The problem
Can you copy out, word for word, the lines below, starting at the one that contains "Where should I click to: Toggle" and ending at the last line, with the pictures left out?

Data shown
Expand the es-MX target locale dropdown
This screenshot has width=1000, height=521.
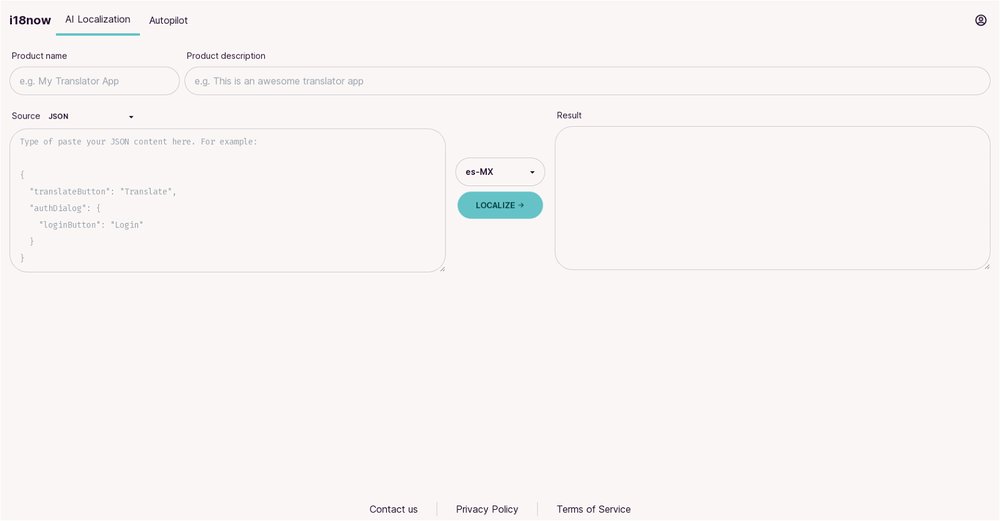(x=500, y=172)
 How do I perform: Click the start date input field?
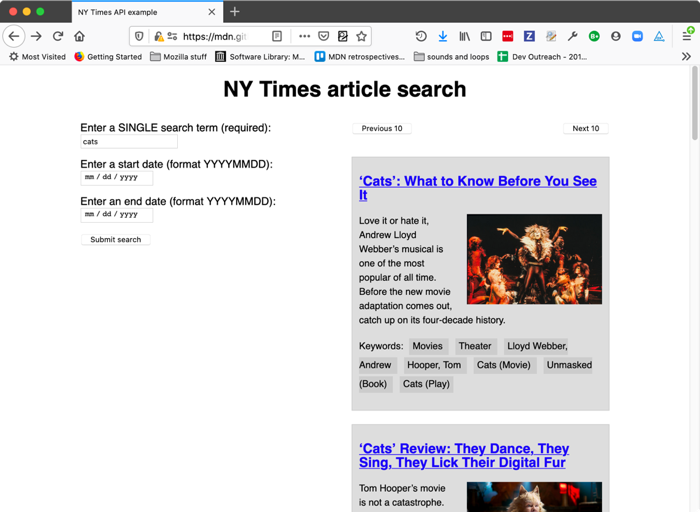pos(116,178)
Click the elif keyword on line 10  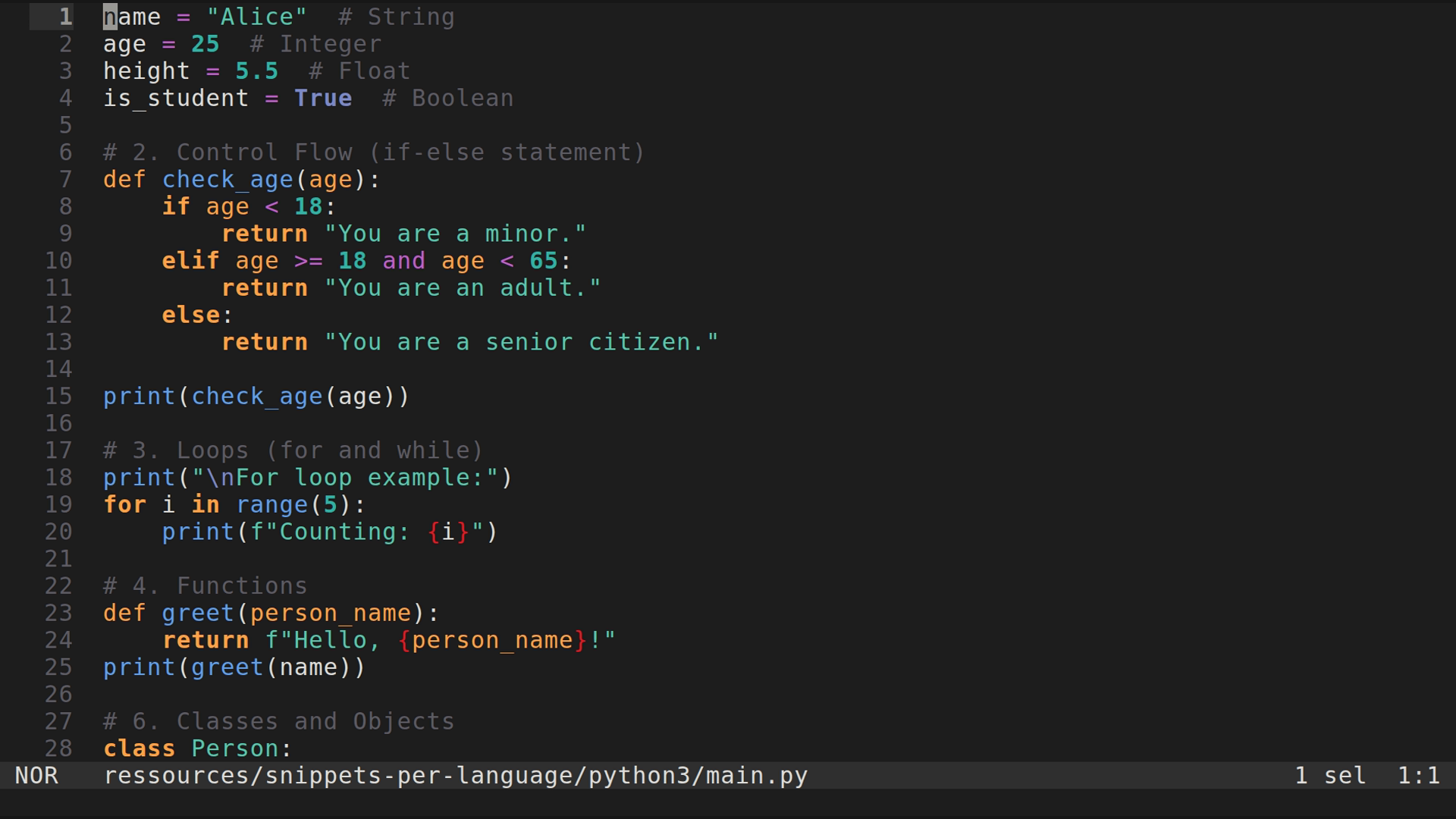click(190, 260)
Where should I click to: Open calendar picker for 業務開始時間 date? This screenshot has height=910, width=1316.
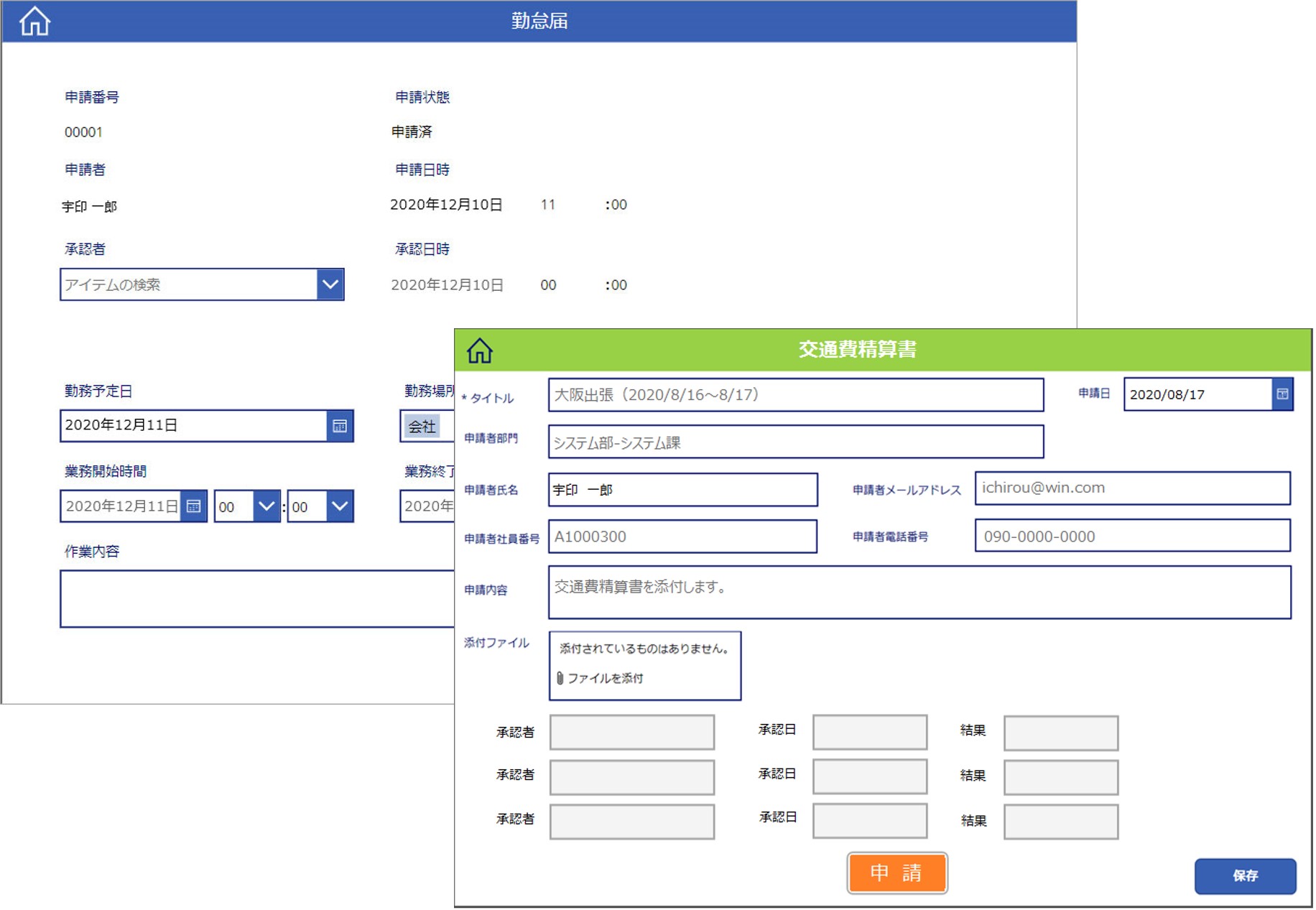194,506
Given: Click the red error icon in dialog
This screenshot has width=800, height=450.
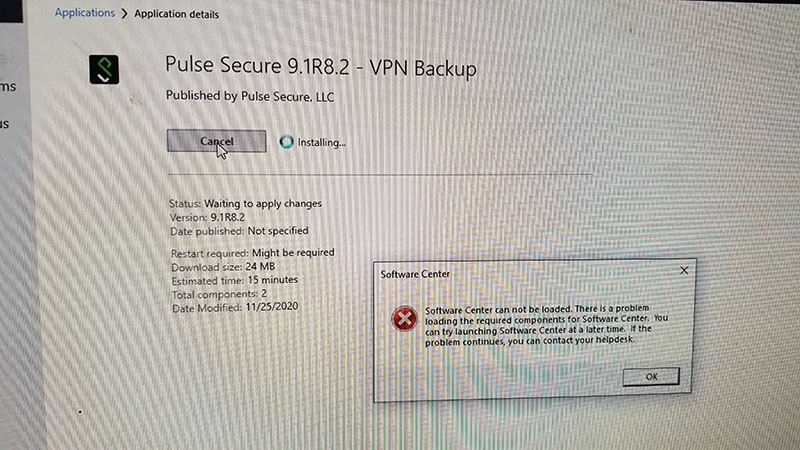Looking at the screenshot, I should click(404, 319).

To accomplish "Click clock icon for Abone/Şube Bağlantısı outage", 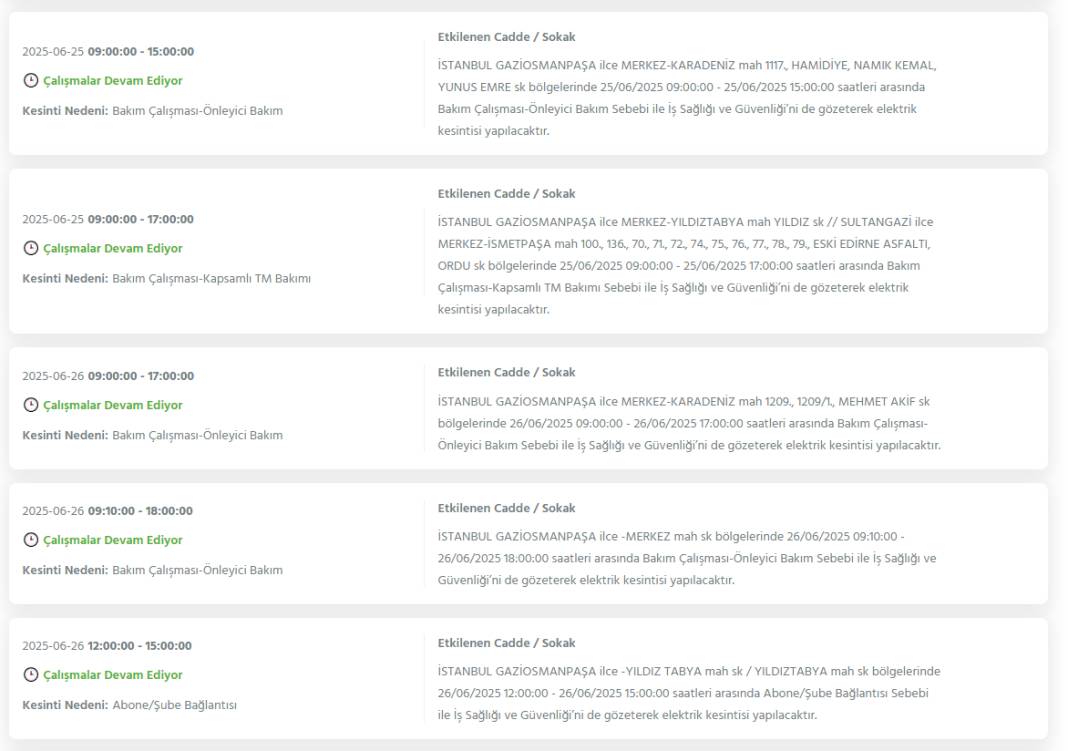I will click(31, 674).
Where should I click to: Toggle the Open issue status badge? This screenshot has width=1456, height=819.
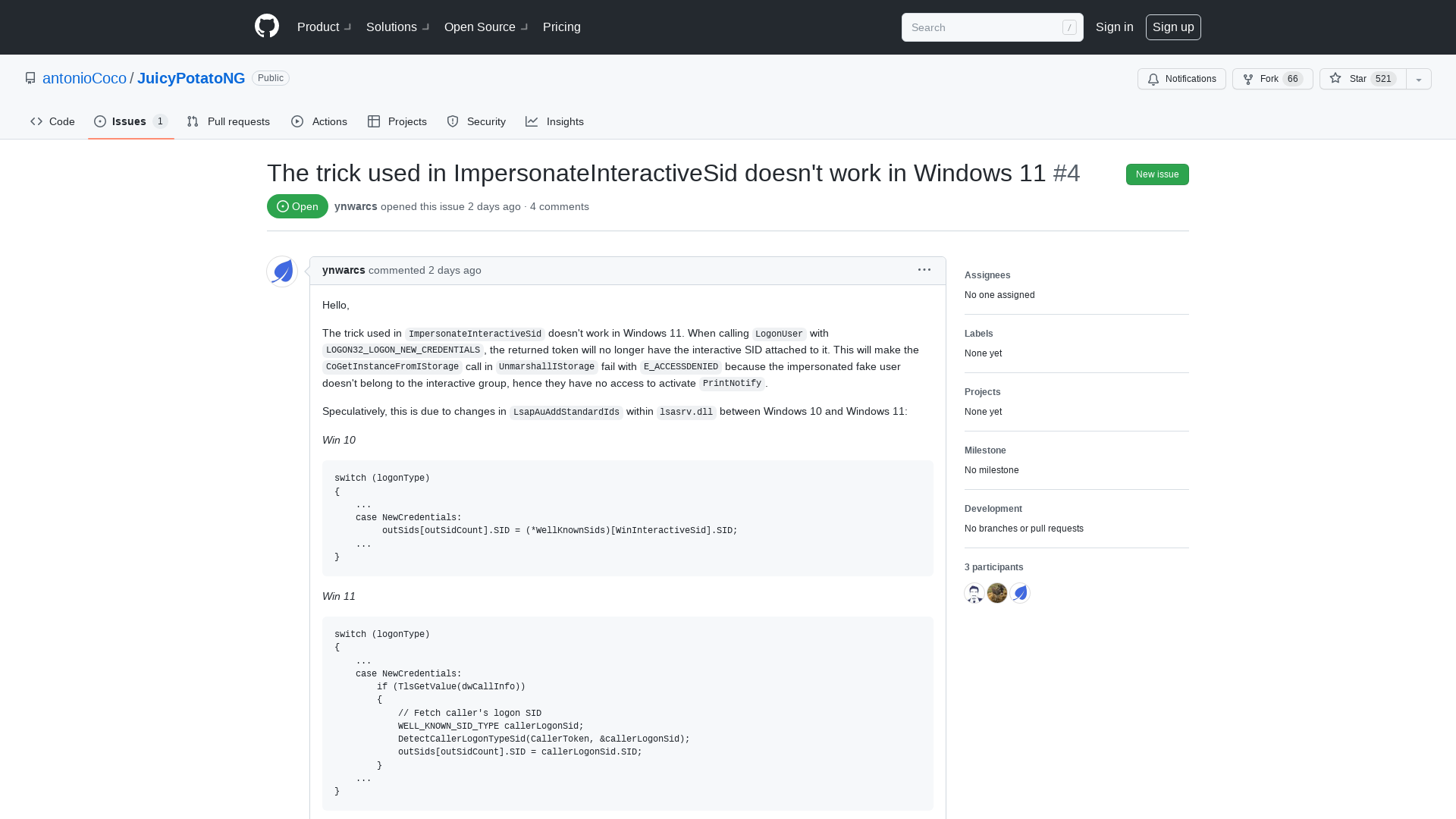tap(297, 206)
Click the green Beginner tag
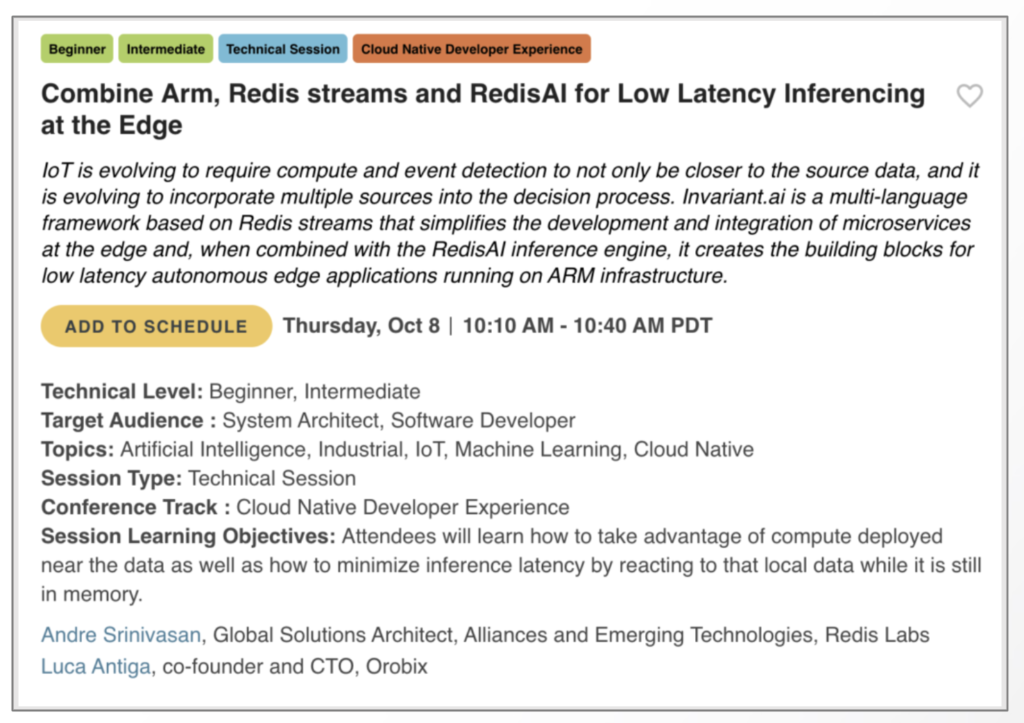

Correct response
Where should I click to: Toggle the Open issue status badge? This screenshot has width=1456, height=819.
tap(297, 206)
Click the green Beginner tag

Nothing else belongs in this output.